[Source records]

Start of Block

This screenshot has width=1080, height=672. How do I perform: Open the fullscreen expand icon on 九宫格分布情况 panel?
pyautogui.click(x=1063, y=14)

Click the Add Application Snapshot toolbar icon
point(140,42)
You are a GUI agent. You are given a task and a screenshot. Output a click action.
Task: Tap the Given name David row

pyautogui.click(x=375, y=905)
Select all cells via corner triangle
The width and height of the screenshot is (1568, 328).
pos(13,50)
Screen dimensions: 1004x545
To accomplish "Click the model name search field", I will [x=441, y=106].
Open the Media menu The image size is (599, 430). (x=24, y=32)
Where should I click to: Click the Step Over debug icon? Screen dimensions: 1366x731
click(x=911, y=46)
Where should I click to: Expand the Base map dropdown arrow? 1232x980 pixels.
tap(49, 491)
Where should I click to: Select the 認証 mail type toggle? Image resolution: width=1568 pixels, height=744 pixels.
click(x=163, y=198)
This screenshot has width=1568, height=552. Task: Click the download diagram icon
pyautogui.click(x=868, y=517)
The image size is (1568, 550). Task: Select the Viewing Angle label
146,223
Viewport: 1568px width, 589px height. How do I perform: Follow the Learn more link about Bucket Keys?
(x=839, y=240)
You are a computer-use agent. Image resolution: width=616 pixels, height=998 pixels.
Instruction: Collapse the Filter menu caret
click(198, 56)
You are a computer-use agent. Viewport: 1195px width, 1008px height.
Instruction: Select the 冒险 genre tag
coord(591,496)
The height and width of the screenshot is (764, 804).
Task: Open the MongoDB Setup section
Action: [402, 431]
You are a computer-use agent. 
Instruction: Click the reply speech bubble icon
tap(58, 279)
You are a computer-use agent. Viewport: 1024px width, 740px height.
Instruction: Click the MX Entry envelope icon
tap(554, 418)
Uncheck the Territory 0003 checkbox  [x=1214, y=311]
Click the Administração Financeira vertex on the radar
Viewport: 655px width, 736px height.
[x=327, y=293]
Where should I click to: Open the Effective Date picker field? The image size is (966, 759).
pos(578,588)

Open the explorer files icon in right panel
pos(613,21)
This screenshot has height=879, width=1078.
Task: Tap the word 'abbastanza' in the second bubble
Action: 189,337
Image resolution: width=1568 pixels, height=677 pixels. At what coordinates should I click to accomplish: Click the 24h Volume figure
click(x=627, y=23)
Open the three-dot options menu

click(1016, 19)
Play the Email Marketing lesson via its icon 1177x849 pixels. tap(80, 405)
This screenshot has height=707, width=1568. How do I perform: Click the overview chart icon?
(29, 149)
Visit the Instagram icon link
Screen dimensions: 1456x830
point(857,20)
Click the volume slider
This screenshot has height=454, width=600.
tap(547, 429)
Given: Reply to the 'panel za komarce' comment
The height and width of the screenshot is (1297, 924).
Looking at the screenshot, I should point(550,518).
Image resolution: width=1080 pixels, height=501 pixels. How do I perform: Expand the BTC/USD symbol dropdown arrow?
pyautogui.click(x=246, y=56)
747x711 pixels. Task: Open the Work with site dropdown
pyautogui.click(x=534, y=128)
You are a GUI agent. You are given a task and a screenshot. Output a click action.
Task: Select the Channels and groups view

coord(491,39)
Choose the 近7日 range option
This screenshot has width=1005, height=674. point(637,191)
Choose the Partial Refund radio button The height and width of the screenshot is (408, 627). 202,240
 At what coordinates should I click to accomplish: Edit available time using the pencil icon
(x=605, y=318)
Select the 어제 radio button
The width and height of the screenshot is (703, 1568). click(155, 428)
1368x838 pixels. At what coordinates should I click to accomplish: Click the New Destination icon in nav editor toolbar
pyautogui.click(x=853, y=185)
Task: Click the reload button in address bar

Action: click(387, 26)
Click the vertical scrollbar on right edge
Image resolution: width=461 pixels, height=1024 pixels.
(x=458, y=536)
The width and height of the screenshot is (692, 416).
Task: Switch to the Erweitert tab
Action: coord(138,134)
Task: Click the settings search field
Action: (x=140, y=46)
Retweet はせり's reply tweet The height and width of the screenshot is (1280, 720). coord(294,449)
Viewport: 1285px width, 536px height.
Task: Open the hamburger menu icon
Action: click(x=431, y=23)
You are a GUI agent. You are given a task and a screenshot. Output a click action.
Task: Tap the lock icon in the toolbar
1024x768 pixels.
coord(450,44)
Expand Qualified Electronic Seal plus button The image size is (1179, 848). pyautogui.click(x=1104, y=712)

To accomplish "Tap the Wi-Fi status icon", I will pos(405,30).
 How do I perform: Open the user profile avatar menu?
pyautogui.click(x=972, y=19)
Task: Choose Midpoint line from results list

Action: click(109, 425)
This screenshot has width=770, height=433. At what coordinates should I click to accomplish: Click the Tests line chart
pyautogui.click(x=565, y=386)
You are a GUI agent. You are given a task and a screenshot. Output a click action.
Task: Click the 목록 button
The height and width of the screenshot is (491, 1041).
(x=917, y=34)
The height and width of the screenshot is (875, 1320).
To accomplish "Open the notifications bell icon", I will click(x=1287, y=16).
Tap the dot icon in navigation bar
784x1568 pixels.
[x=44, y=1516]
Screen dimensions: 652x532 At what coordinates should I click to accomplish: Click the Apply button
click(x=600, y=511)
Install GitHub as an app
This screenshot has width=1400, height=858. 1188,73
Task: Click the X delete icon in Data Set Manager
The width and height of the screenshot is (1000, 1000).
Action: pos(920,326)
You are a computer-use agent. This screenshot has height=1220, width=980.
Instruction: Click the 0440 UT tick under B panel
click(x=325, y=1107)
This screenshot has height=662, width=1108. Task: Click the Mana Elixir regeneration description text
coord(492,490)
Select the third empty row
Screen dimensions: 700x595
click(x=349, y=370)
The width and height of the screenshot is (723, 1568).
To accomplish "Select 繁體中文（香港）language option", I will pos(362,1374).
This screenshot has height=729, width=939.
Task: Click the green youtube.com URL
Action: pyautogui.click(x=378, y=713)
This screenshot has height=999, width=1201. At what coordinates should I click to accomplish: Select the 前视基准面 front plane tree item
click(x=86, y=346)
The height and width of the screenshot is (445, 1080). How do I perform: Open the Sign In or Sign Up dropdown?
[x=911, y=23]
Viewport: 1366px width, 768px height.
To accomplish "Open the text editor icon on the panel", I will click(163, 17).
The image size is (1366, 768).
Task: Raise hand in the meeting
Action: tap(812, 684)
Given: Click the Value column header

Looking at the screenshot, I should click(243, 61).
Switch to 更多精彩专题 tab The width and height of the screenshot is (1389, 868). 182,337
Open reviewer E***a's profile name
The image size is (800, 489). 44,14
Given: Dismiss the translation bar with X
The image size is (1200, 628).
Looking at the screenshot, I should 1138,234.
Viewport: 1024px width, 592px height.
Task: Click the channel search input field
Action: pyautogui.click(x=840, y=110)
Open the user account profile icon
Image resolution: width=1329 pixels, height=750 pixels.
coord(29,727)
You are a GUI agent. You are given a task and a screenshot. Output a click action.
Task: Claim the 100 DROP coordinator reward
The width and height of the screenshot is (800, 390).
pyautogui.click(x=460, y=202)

End of Block

Task item:
Each record needs to be duplicated exactly.

Exercise result:
This screenshot has width=1080, height=672. How do I perform: Open the fullscreen expand icon on 九宫格分布情况 panel?
pyautogui.click(x=1063, y=14)

Click the Add Application Snapshot toolbar icon
point(140,42)
You are a GUI agent. You are given a task and a screenshot. Output a click action.
Task: Tap the Given name David row

pyautogui.click(x=375, y=905)
Select all cells via corner triangle
The width and height of the screenshot is (1568, 328).
pos(13,50)
Screen dimensions: 1004x545
To accomplish "Click the model name search field", I will [x=441, y=106].
Open the Media menu The image size is (599, 430). (x=24, y=32)
Where should I click to: Click the Step Over debug icon? Screen dimensions: 1366x731
click(x=911, y=46)
Where should I click to: Expand the Base map dropdown arrow? 1232x980 pixels.
tap(49, 491)
Where should I click to: Select the 認証 mail type toggle? Image resolution: width=1568 pixels, height=744 pixels.
click(x=163, y=198)
This screenshot has width=1568, height=552. Task: Click the download diagram icon
pyautogui.click(x=868, y=517)
The image size is (1568, 550). Task: Select the Viewing Angle label
146,223
Viewport: 1568px width, 589px height. How do I perform: Follow the Learn more link about Bucket Keys?
(x=839, y=240)
You are a computer-use agent. Image resolution: width=616 pixels, height=998 pixels.
Instruction: Collapse the Filter menu caret
click(198, 56)
You are a computer-use agent. Viewport: 1195px width, 1008px height.
Instruction: Select the 冒险 genre tag
coord(591,496)
The height and width of the screenshot is (764, 804).
Task: Open the MongoDB Setup section
Action: [402, 431]
You are a computer-use agent. 
Instruction: Click the reply speech bubble icon
tap(58, 279)
You are a computer-use agent. Viewport: 1024px width, 740px height.
Instruction: Click the MX Entry envelope icon
tap(554, 418)
Uncheck the Territory 0003 checkbox  [x=1214, y=311]
Click the Administração Financeira vertex on the radar
Viewport: 655px width, 736px height.
[x=327, y=293]
Where should I click to: Open the Effective Date picker field? The image size is (966, 759).
pos(578,588)

Open the explorer files icon in right panel
pos(613,21)
This screenshot has height=879, width=1078.
Task: Tap the word 'abbastanza' in the second bubble
Action: 189,337
Image resolution: width=1568 pixels, height=677 pixels. At what coordinates should I click to accomplish: Click the 24h Volume figure
click(x=627, y=23)
Open the three-dot options menu

click(1016, 19)
Play the Email Marketing lesson via its icon 1177x849 pixels. tap(80, 405)
This screenshot has height=707, width=1568. How do I perform: Click the overview chart icon?
(29, 149)
Visit the Instagram icon link
Screen dimensions: 1456x830
point(857,20)
Click the volume slider
This screenshot has height=454, width=600.
tap(547, 429)
Given: Reply to the 'panel za komarce' comment
The height and width of the screenshot is (1297, 924).
Looking at the screenshot, I should point(550,518).
Image resolution: width=1080 pixels, height=501 pixels. How do I perform: Expand the BTC/USD symbol dropdown arrow?
pyautogui.click(x=246, y=56)
747x711 pixels. Task: Open the Work with site dropdown
pyautogui.click(x=534, y=128)
You are a GUI agent. You are given a task and a screenshot. Output a click action.
Task: Select the Channels and groups view

coord(491,39)
Choose the 近7日 range option
This screenshot has width=1005, height=674. point(637,191)
Choose the Partial Refund radio button The height and width of the screenshot is (408, 627). 202,240
 At what coordinates should I click to accomplish: Edit available time using the pencil icon
(x=605, y=318)
Select the 어제 radio button
The width and height of the screenshot is (703, 1568). click(155, 428)
1368x838 pixels. At what coordinates should I click to accomplish: Click the New Destination icon in nav editor toolbar
pyautogui.click(x=853, y=185)
Task: Click the reload button in address bar

Action: click(387, 26)
Click the vertical scrollbar on right edge
Image resolution: width=461 pixels, height=1024 pixels.
(x=458, y=536)
The width and height of the screenshot is (692, 416).
Task: Switch to the Erweitert tab
Action: coord(138,134)
Task: Click the settings search field
Action: (x=140, y=46)
Retweet はせり's reply tweet The height and width of the screenshot is (1280, 720). coord(294,449)
Viewport: 1285px width, 536px height.
Task: Open the hamburger menu icon
Action: click(x=431, y=23)
You are a GUI agent. You are given a task and a screenshot. Output a click action.
Task: Tap the lock icon in the toolbar
1024x768 pixels.
coord(450,44)
Expand Qualified Electronic Seal plus button The image size is (1179, 848). pyautogui.click(x=1104, y=712)

To accomplish "Tap the Wi-Fi status icon", I will pos(405,30).
 How do I perform: Open the user profile avatar menu?
pyautogui.click(x=972, y=19)
Task: Choose Midpoint line from results list

Action: click(109, 425)
This screenshot has width=770, height=433. At what coordinates should I click to accomplish: Click the Tests line chart
pyautogui.click(x=565, y=386)
You are a GUI agent. You are given a task and a screenshot. Output a click action.
Task: Click the 목록 button
The height and width of the screenshot is (491, 1041).
(x=917, y=34)
The height and width of the screenshot is (875, 1320).
To accomplish "Open the notifications bell icon", I will click(x=1287, y=16).
Tap the dot icon in navigation bar
784x1568 pixels.
[x=44, y=1516]
Screen dimensions: 652x532 At what coordinates should I click to accomplish: Click the Apply button
click(x=600, y=511)
Install GitHub as an app
This screenshot has width=1400, height=858. 1188,73
Task: Click the X delete icon in Data Set Manager
The width and height of the screenshot is (1000, 1000).
Action: pos(920,326)
You are a computer-use agent. This screenshot has height=1220, width=980.
Instruction: Click the 0440 UT tick under B panel
click(x=325, y=1107)
This screenshot has height=662, width=1108. Task: Click the Mana Elixir regeneration description text
coord(492,490)
Select the third empty row
Screen dimensions: 700x595
click(x=349, y=370)
The width and height of the screenshot is (723, 1568).
To accomplish "Select 繁體中文（香港）language option", I will pos(362,1374).
This screenshot has height=729, width=939.
Task: Click the green youtube.com URL
Action: pyautogui.click(x=378, y=713)
This screenshot has height=999, width=1201. At what coordinates should I click to accomplish: Select the 前视基准面 front plane tree item
click(x=86, y=346)
The height and width of the screenshot is (445, 1080). How do I perform: Open the Sign In or Sign Up dropdown?
[x=911, y=23]
Viewport: 1366px width, 768px height.
To accomplish "Open the text editor icon on the panel", I will click(163, 17).
The image size is (1366, 768).
Task: Raise hand in the meeting
Action: tap(812, 684)
Given: Click the Value column header

Looking at the screenshot, I should click(243, 61).
Switch to 更多精彩专题 tab The width and height of the screenshot is (1389, 868). 182,337
Open reviewer E***a's profile name
The image size is (800, 489). 44,14
Given: Dismiss the translation bar with X
The image size is (1200, 628).
Looking at the screenshot, I should 1138,234.
Viewport: 1024px width, 592px height.
Task: Click the channel search input field
Action: pyautogui.click(x=840, y=110)
Open the user account profile icon
Image resolution: width=1329 pixels, height=750 pixels.
coord(29,727)
You are a GUI agent. You are given a task and a screenshot. Output a click action.
Task: Claim the 100 DROP coordinator reward
The width and height of the screenshot is (800, 390).
pyautogui.click(x=460, y=202)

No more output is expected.